An Improved Analysis of (Variance-Reduced) Policy Gradient and Natural Policy Gradient Methods

Part of Advances in Neural Information Processing Systems 33 (NeurIPS 2020)

AuthorFeedback Bibtex MetaReview Paper Review Supplemental

Authors

Yanli Liu, Kaiqing Zhang, Tamer Basar, Wotao Yin

Abstract

In this paper, we revisit and improve the convergence of policy gradient (PG), natural PG (NPG) methods, and their variance-reduced variants, under general smooth policy parametrizations.
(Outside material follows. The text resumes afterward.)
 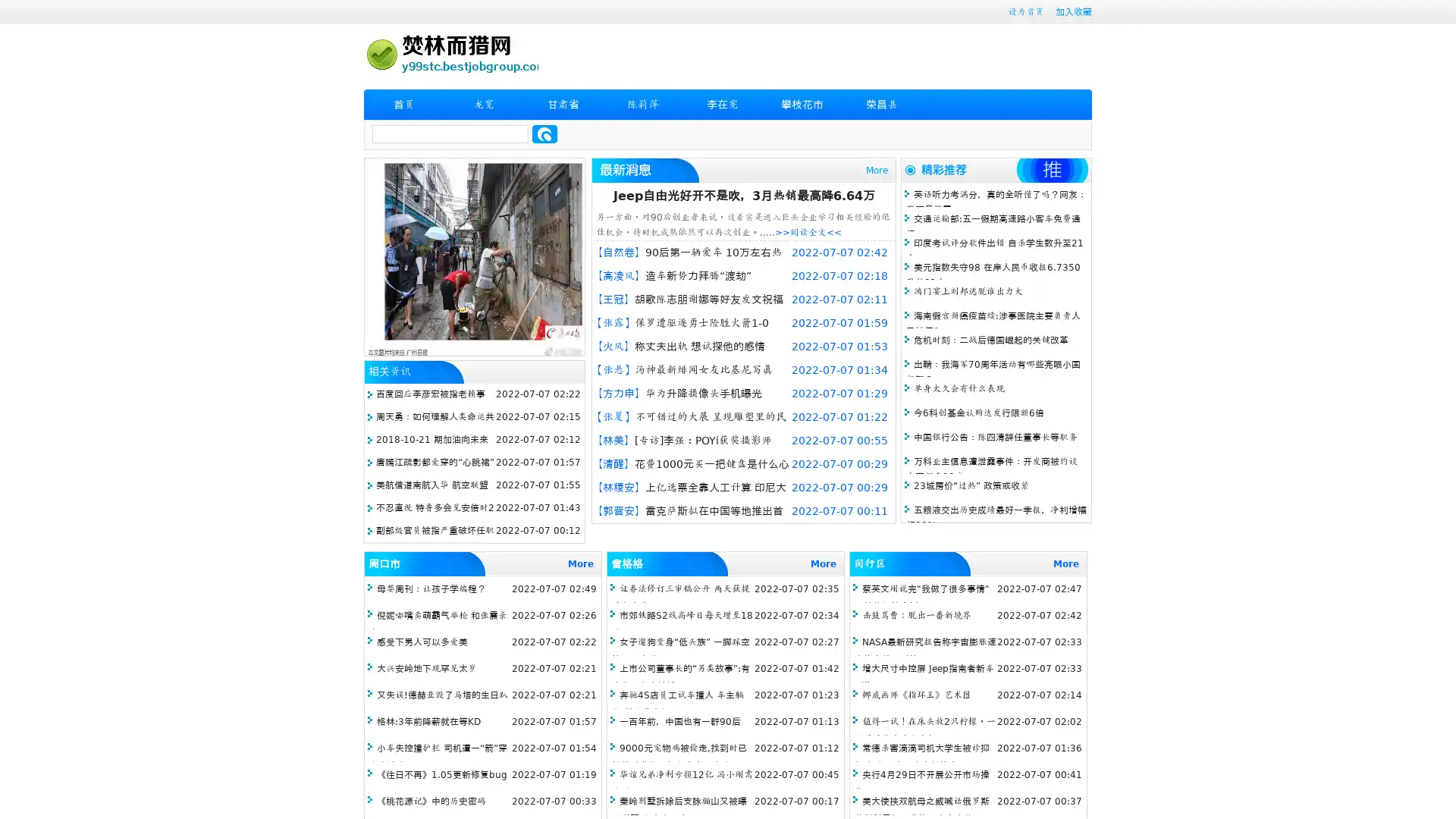 I want to click on Search, so click(x=544, y=133).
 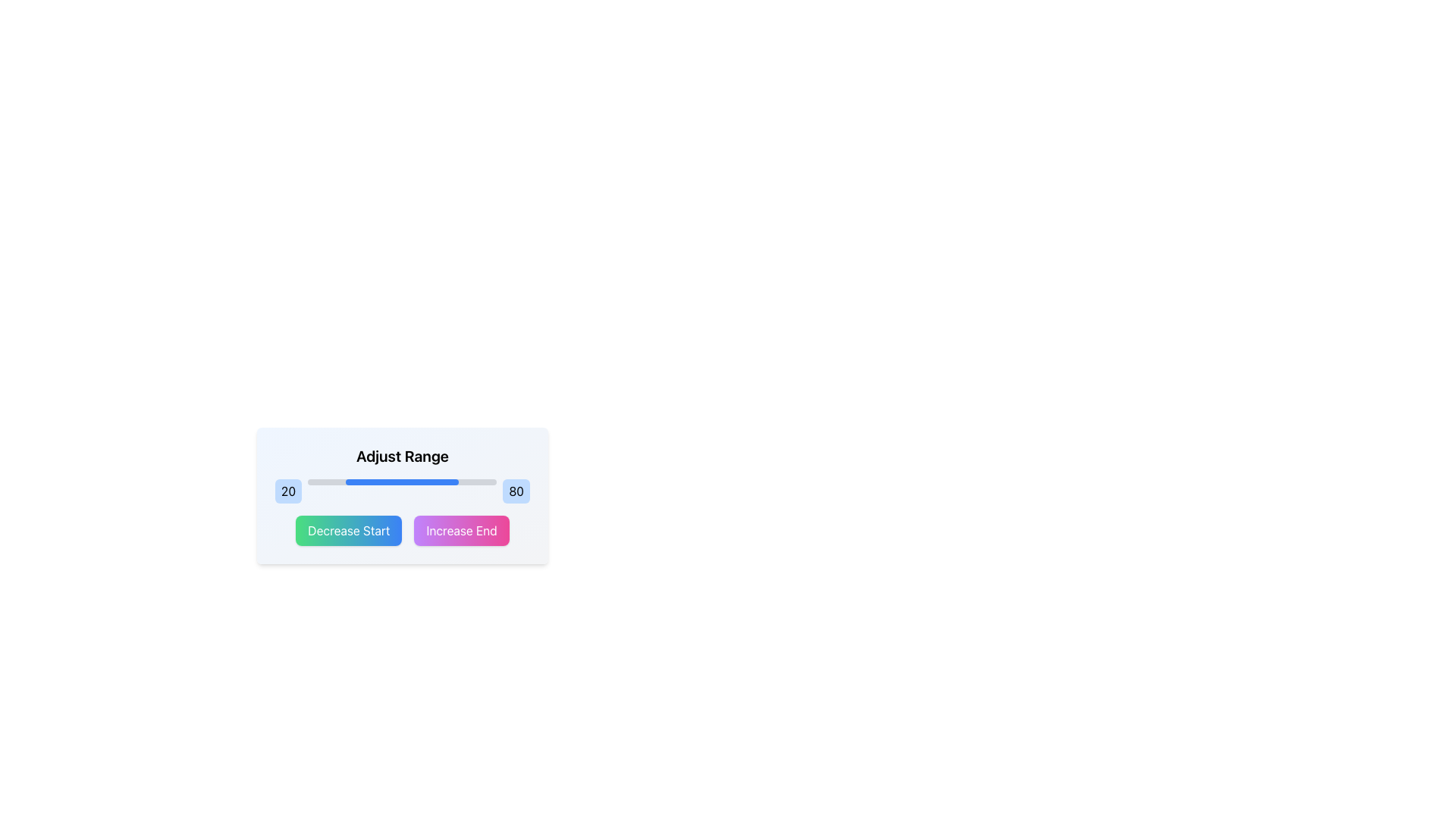 I want to click on the Numeric Label displaying the number '80' with a blue background and bold black font, located at the right end of the horizontal layout, so click(x=516, y=491).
More specifically, with the Fisher information matrix of the policy being positive definite: i) we show that a state-of-the-art variance-reduced PG method, which has only been shown to converge to stationary points, converges to the globally optimal value up to some inherent function approximation error due to policy parametrization; ii) we show that NPG enjoys a lower sample complexity; iii) we propose SRVR-NPG, which incorporates variance-reduction into the NPG update. Our improvements follow from an observation that the convergence of (variance-reduced) PG and NPG methods can improve each other: the stationary convergence analysis of PG can be applied on NPG as well, and the global convergence analysis of NPG can help to establish the global convergence of (variance-reduced) PG methods. Our analysis carefully integrates the advantages of these two lines of works. Thanks to this improvement, we have also made variance-reduction for NPG possible for the first time, with both global convergence and an efficient finite-sample complexity.